To protect the yard from evil spirits, evil eye, curse, etc. Slavs took various magical measures. The Bulgarians, for example, planted elm tree. They believed that then “no evil and no disease can enter the yard, and the house itself will never be empty.”

Slavs of Polesie region made sure that no “bare” branch (without a bark), brought by the wind, was kept in the yard – to prevent it from being “naked” and “empty”. On Kupala they also erected a “pole with bark” in the yard, and put a cow skull on a top, so that the “yard (house) would be rich”.

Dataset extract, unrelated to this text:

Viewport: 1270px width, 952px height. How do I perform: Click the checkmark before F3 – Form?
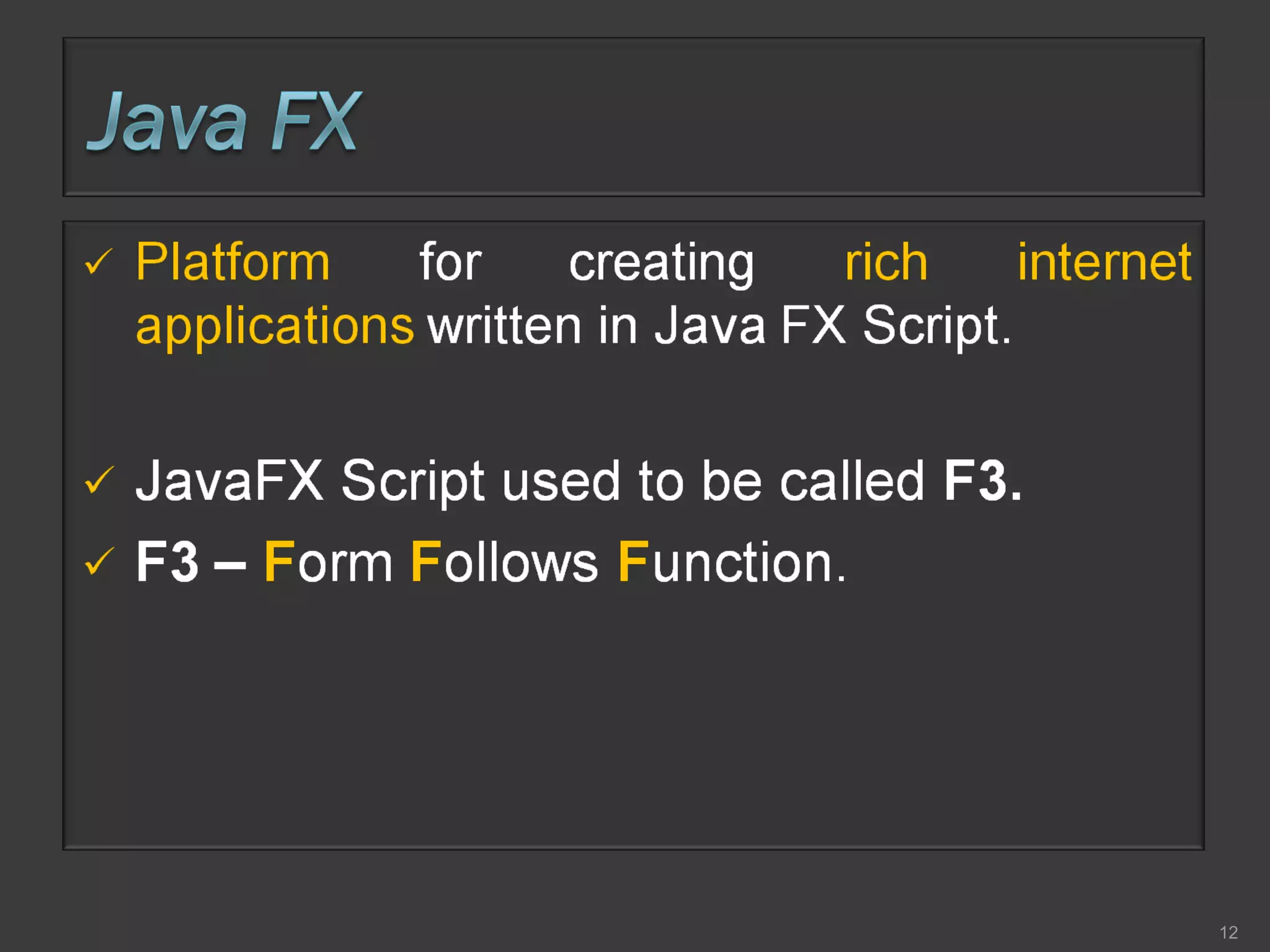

According to the beliefs of some western and southern Slavs, in order to protect the yard from reptiles and insects, one should run around it with a bell in hand or sweep it before sunset with a new broom. Another way was to fumigate with a smoke and sprinkle with ashes from a fire, in which garbage from all over the yard was collected. To guard the yard from evil forces, salt was also sprinkled along the fence. To defend the barn from the witch who was trying to “steal” the crop, millet was scattered in the yard. And the Russians, in order to protect livestock from the evil eye, hung out a bunch of old bast shoes in the yard, thus diverting the attention of a dangerous person from animals.

What protection, in your opinion, is the most effective?